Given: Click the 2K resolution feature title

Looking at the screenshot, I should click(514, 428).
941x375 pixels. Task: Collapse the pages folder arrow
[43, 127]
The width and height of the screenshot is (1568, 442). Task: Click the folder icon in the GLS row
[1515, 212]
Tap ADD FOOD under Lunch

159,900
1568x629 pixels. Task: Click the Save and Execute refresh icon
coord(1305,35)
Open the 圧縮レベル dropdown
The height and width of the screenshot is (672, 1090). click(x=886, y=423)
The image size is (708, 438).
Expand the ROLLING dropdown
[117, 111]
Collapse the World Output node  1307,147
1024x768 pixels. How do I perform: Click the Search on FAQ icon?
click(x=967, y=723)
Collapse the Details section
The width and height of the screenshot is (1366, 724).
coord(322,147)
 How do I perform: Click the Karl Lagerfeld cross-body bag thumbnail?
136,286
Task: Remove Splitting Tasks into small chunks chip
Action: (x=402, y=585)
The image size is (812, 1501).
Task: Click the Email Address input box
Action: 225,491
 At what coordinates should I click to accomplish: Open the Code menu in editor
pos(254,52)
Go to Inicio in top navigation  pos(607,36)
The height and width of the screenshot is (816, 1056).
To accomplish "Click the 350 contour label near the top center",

=-=-=-=-=

▸ **PROBLEM**:
Start at the line containing "The height and width of the screenshot is (816, 1056)." and return each line up to and including the last line of the material.

▸ **WRITTEN SOLUTION**:
The height and width of the screenshot is (816, 1056).
To accomplish "Click the 350 contour label near the top center",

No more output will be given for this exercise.